As I understand it, Sweetpea's license allowed them to use anything that was in a 'generic' D&D/AD&D book, but not anything setting-specific. So, the BoVD was fair game (being in the DMG), where Drizzt wouldn't be.



Homicidal_Squirrel said:


> I'm hoping the rights go to a company that will make an actual D&D movie.




I'm hoping that the rights go to the legally-correct company, even if that means every D&D movie from here on out is an abomination. Because, as the OP notes, this ruling may well have significant knock-on effects on rights issues generally, so it's important to get the right decision.

That said, the optimum solution is probably an out-of-court settlement - either Hasbro buy the rights back or they buy Sweetpea outright and get them that way.


----------



## Elven (Sep 16, 2014)

DMMike said:


> I'm just hoping that the rights to go a company that doesn't like Jeremy Irons.  Or Channing Tatum.  Sorry Mr. Irons.
> 
> Seriously though - can we expect a Lord of the Rings-level movie from D&D?  Or does the brand depend too much on its younger fanbase to support a serious movie?
> 
> It doesn't need a huge budget.  I watched Dragonslayer a while back and it was much better than I was expecting.  The producers need to spend money on a good screenwriter, not special effects.




I'm guessing a D&D movie would be aimed to be on par with Transformers etc, more family viewing (more booms, less talky)


----------



## Umbran (Sep 16, 2014)

Elven said:


> Sounds like a money grab, everyone wants a chunk of the pie,




Part of me hates to be snarky but... well, duh!
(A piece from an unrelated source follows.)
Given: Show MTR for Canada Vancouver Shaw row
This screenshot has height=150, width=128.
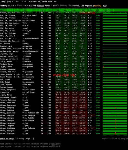Looking at the screenshot, I should (x=98, y=13).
Nobody here is under the impression that anyone is interested in using the D&D brand in movies for moral, ethical, or charity reasons.  Of course it is about money!  This is the movie industry we're talking about!
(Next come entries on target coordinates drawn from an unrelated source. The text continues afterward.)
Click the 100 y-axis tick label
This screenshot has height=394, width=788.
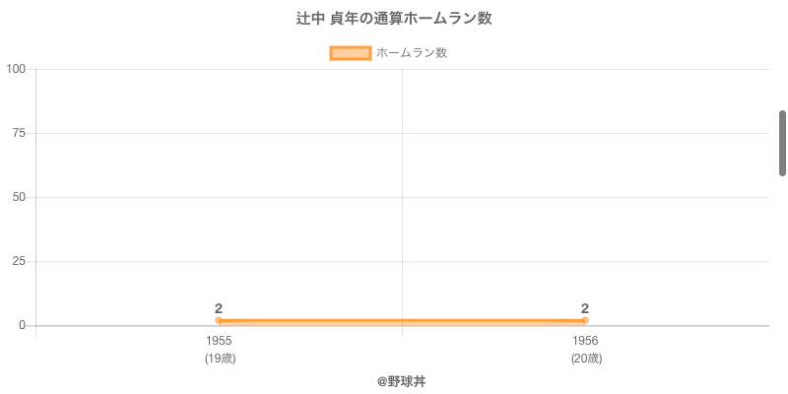(x=16, y=69)
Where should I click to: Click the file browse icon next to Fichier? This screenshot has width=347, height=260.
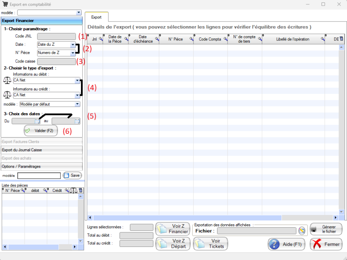302,231
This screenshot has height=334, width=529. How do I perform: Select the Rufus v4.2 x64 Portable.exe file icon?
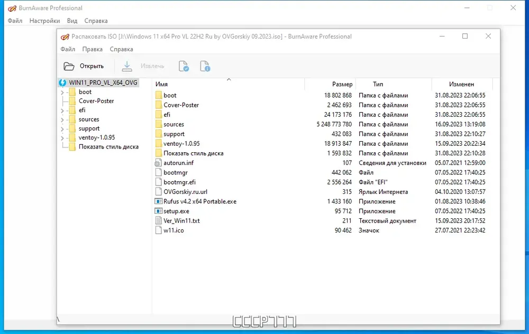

Thing is, Sweetpea is doing a lousy job of making money with the brand.  Their movies have been crap.  Their last one couldn't even make it to the big screen.  They would be well served to hold on just long enough to get a larger settlement, and then get the heck out of the way and let someone else (hopefully, someone better driven and competent) to handle it.


----------



## Elven (Sep 16, 2014)

Umbran said:


> Part of me hates to be snarky but... well, duh!
> 
> Nobody here is under the impression that anyone is interested in using the D&D brand in movies for moral, ethical, or charity reasons.  Of course it is about money!  This is the movie industry we're talking about!
> 
> Thing is, Sweetpea is doing a lousy job of making money with the brand.  Their movies have been crap.  Their last one couldn't even make it to the big screen.  They would be well served to hold on just long enough to get a larger settlement, and then get the heck out of the way and let someone else (hopefully, someone better driven and competent) to handle it.




Not duh!

Most of those legal participant have no plans to make a movie, 
But they know who does, resistance = money,


----------



## Morrus (Sep 16, 2014)

Jhaelen;6384174

As I already mentioned in a different thread said:
			
		

> I don't think that's true - doesn't Esdevium distribute it in the UK? Or is that the distributor you meant?


----------



## Umbran (Sep 16, 2014)

Elven said:


> Most of those legal participant have no plans to make a movie,




There are four basic interested parties:  Sweetpea, Warner Brothers, Hasbro, and Universal.

Warner Brothers has _already paid_ about $5 million to Sweetpea for the rights to make a movie.  So, WB wants to make a movie.  Hasbro and Universal have a deal to make a movie, and gain nothing from entering in the legal battle if they don't make a movie.  So, three of the four do want a movie - which kind of kills your "most have no plans" assertion.

Sweetpea's position is a little more complicated, and depends on the details of the deal with WB.  But the cases where I imagine Sweetpea now doesn't care are still limited - if they sold all their future rights in an agreement so free and clear that they don't have to give money back even if the court rules against them, then Sweetpea doesn't really care any more.  If the deal with WB is not free and clear, or does not cover all future movies, then Sweetpea does still need a movie made, as either that $5 million depends on a movie getting made, or their rights revert to Hasbro if they fail to make a movie.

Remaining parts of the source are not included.